= TASK DESCRIPTION =
Look over the listing below and tally the lines in which the word "тела" turns up. Answer with the tally only.

-- RECORDS SHOWN follows --

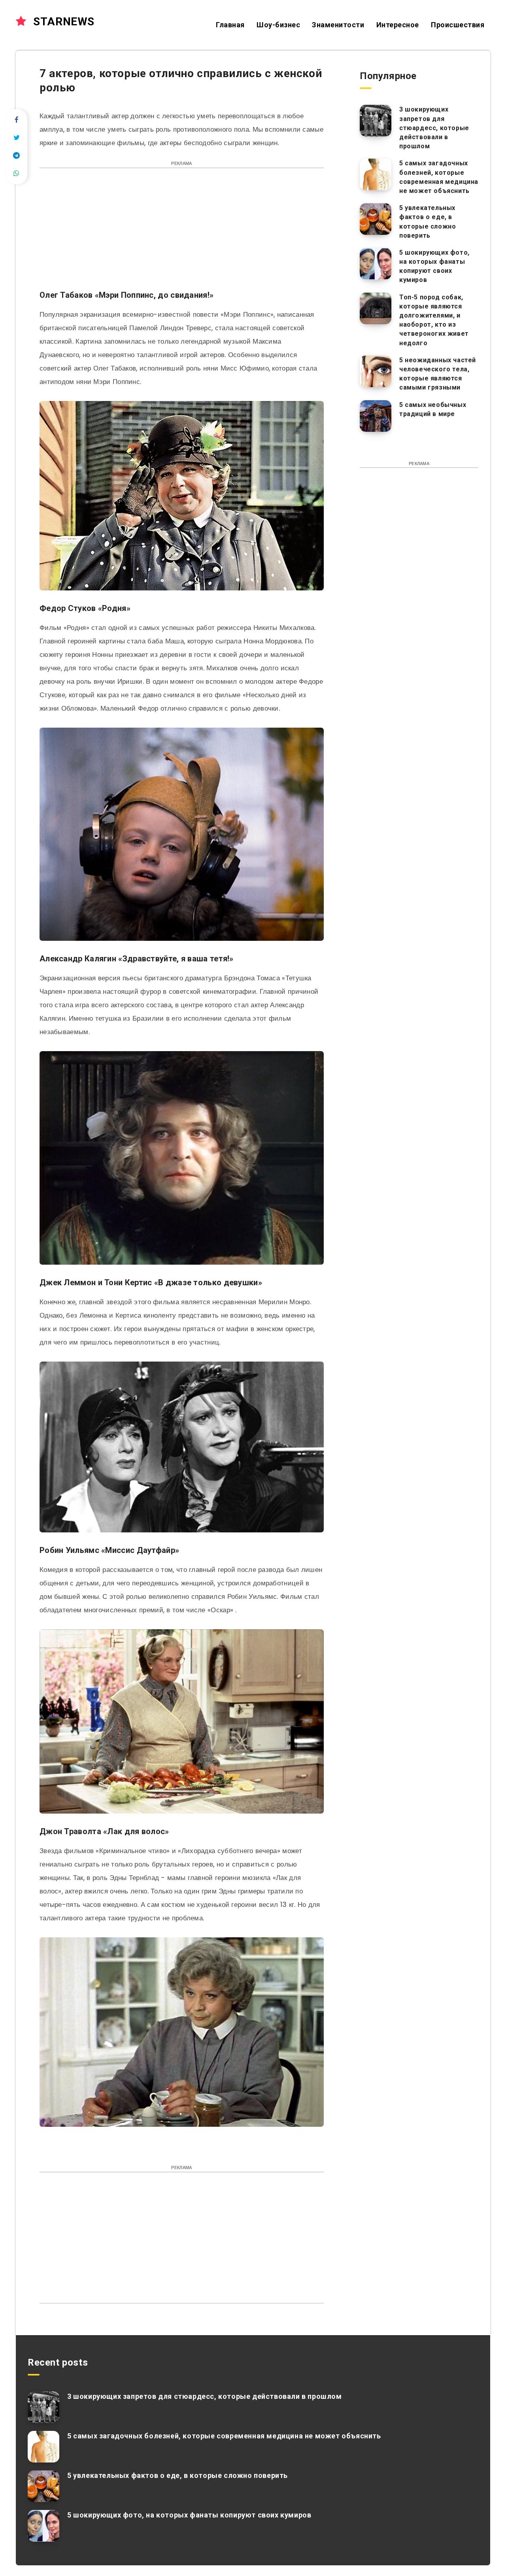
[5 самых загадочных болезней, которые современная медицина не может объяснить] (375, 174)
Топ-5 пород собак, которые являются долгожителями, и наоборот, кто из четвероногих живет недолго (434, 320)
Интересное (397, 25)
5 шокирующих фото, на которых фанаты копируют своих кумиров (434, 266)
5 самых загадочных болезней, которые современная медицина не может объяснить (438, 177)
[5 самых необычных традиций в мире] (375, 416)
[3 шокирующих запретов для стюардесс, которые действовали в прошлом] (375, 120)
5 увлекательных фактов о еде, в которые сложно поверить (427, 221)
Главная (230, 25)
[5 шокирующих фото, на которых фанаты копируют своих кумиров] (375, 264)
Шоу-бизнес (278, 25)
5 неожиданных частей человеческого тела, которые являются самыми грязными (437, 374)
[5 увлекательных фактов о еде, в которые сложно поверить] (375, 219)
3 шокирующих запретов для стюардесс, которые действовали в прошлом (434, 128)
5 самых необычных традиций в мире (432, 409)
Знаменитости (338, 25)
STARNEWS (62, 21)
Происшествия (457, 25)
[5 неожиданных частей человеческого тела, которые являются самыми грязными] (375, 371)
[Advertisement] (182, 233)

-- RECORDS SHOWN concluded --

= ANSWER SPACE =
2